Write the next part of the article about SheSays' Night School and looking beyond advertising for creative inspiration, starting right after its last sentence about the mascot Nyx.

• **Page text**
^^^^^^^^^^^^^^^^

Eye of newt may be the first thing that springs to mind when we think of a spell’s ingredients, but using the same recipe over and over only dulls the magic.
Creativity works the same way. It thrives on fresh perspectives – yet too often our industry recycles the same voices and calls it revolutionary. Rebrands blur into one another, design trends loop endlessly, and there’s a spell of sameness in the air.
If we want to make work that is distinctive, resilient, and impactful, we need to invoke wider sources of inspiration.
That means stepping outside the circle of advertising and design, and looking instead to the messy, unpredictable, and diverse world beyond it.
Breaking the spell of sameness
Creatives have always drawn from a wide well of inspiration – music, fashion, architecture, literature and nature and more. The strongest ideas come not from staring harder into the void within our own industry, but from exploring unexpected places. Fresh perspectives spark connections that our own echo chambers can’t.
That’s why SheSays created Night School, a free, month-long online learning programme designed to upskill and uplift the creative community.
A key part of its curation was to bring in unconventional teachers – from a dominatrix to a Samurai Deshi to a British Museum curator and a real-life mermaid – inviting them to share their lived career advice with a creative audience.
The point wasn’t smoke and mirrors style novelty. It was to show that by widening the input, we open up new ways of thinking about communication, leadership, resilience, and storytelling. Real magic.
Widening our design inputs
The same principle guided the design team behind the campaign.
The identity was built on a tension between the familiar and the fantastical. The inspiration came from both everyday school structures and the otherworldly aesthetics of Tarot and witchcraft.
The result felt both familiar and intriguing: a reminder that identity work doesn’t have to be locked to design trends. By combining cultural references, opposites met in the middle to create something new.
The Night School identity
For Night School’s senior motion designer, Den Salazar, bringing the visuals to life meant embracing imperfection. His inspiration came not from other brand films but from sketchbooks, chalk marks, folklore, and nature. In this particular project, it’s the unpredictable flight of moths that breathed life into the campaign mascot, Nyx.

^^^^^^^^^^^^^^^^

• **Collected data**

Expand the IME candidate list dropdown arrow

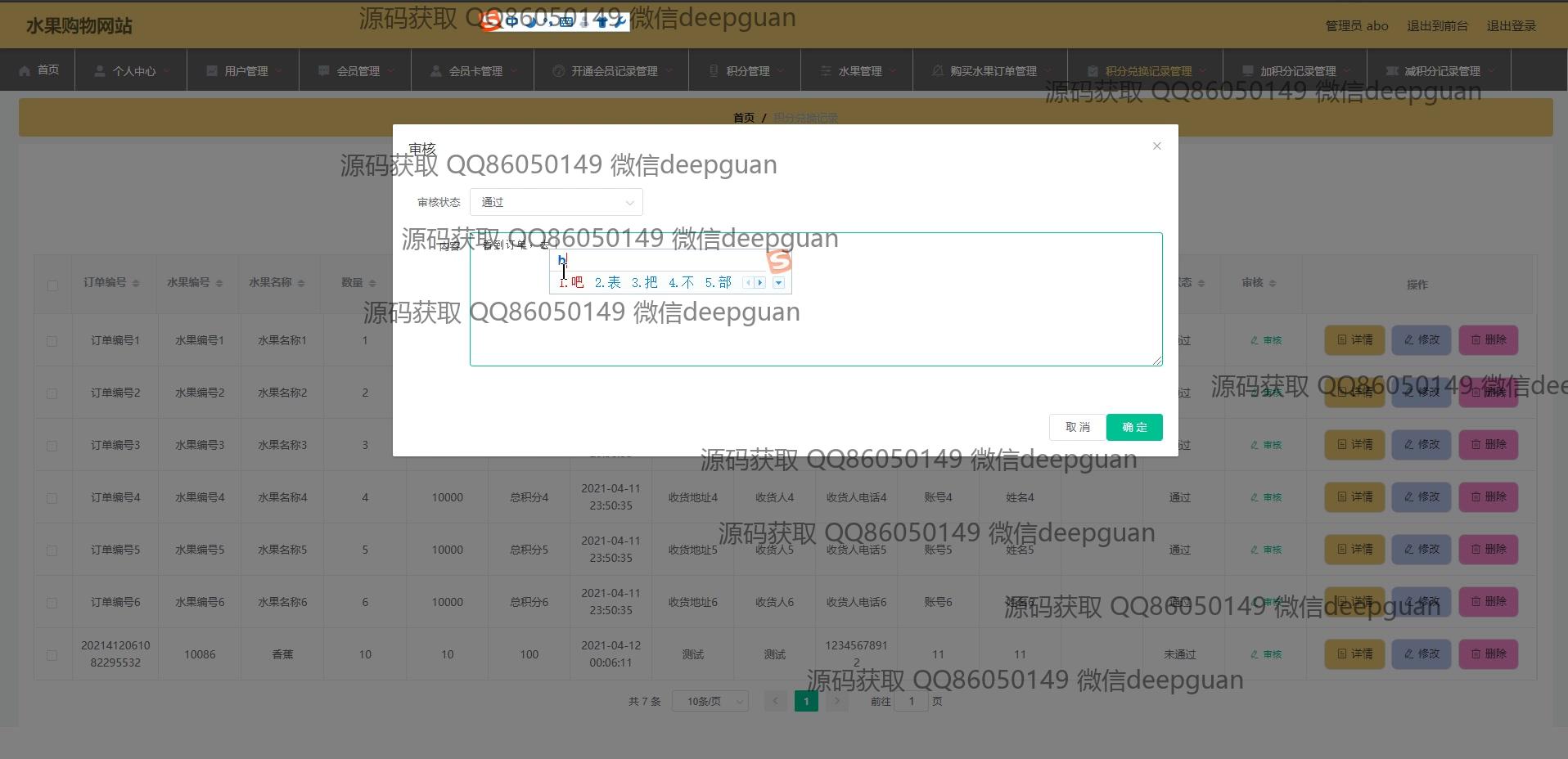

^^^^^^^^^^^^^^^^

• **Output for this task**
The lesson is clear – looking beyond polished references grounds creative work in something more human and resonant.
The video lessons of Night School were shaped by video editor Faye Wessely, whose aim was to ensure the content didn’t just look good, but be inclusive and engaging too. Subtitles, graphics, and careful pacing made the content accessible for different learning styles.
Accessibility itself became a creative influence – a reminder that design isn’t only about aesthetics, but about who gets to be part of the conversation.
Collaboration as alchemy
Working in silos limits us. Collaboration across disciplines, backgrounds, and perspectives multiplies creative possibilities. When writers, designers, editors, and motion artists brought their skills together, they didn’t just produce assets – they built something bigger than the sum of its parts.
That’s true for any creative project. Diversity of thought and practice is what fuels originality.
Curiosity is one of the strongest spells in the creative toolkit. Widening inspiration sources – whether that’s looking to other cultures, disciplines, or lived experiences – does more than add variety.
It makes work more resilient to sameness, more inclusive of audiences, and more relevant to a fast-changing world.
It also makes creativity more sustainable. In an era of AI disruption and rising burnout, human creativity must be grounded in curiosity, collaboration, and accessibility. Narrow inputs risk making us obsolete – wide inputs keep us inventive and adaptive.
The temptation is always to stick to what we know – to scroll the same platforms, look at the same case studies, replicate the same trends. But sameness is safe, not creative. Real breakthroughs happen when we lean into difference – voices that unsettle, ideas that challenge, disciplines that collide.
The future of our industry depends on it. If we want to tell our own fortunes as creatives, we must be open to listening, learning, and evolving with diverse perspectives. That is where the real magic is.
Terri Witherden is senior brand designer for Night School by SheSays .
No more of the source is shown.